Source data

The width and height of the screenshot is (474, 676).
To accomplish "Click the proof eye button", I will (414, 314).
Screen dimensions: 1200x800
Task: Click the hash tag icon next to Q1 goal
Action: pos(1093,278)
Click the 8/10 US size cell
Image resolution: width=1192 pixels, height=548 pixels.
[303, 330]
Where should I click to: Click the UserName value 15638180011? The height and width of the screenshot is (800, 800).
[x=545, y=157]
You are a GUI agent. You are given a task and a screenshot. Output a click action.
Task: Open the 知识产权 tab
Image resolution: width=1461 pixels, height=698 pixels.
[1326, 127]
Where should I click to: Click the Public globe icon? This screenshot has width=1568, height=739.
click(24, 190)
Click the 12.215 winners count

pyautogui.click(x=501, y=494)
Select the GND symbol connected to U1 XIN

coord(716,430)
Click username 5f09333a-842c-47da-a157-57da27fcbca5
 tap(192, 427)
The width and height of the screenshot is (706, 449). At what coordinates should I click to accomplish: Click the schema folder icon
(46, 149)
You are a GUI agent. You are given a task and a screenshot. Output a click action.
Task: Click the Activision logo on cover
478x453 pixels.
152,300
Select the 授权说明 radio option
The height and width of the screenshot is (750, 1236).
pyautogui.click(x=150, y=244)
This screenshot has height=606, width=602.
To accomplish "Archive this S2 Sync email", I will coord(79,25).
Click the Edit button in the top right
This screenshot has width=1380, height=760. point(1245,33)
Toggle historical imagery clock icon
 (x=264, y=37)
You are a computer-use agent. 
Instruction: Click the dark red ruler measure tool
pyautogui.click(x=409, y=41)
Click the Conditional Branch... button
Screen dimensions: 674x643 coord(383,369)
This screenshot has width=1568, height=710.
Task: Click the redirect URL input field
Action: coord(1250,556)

◆ TASK ITEM:
Could you give again exactly the lines from the line containing "478x453 pixels." through the final line of the data above, and no others?

◆ RESPONSE FOR THIS EXERCISE:
478x453 pixels.
152,300
Select the 授权说明 radio option
The height and width of the screenshot is (750, 1236).
pyautogui.click(x=150, y=244)
This screenshot has height=606, width=602.
To accomplish "Archive this S2 Sync email", I will coord(79,25).
Click the Edit button in the top right
This screenshot has width=1380, height=760. point(1245,33)
Toggle historical imagery clock icon
 (x=264, y=37)
You are a computer-use agent. 
Instruction: Click the dark red ruler measure tool
pyautogui.click(x=409, y=41)
Click the Conditional Branch... button
Screen dimensions: 674x643 coord(383,369)
This screenshot has width=1568, height=710.
Task: Click the redirect URL input field
Action: coord(1250,556)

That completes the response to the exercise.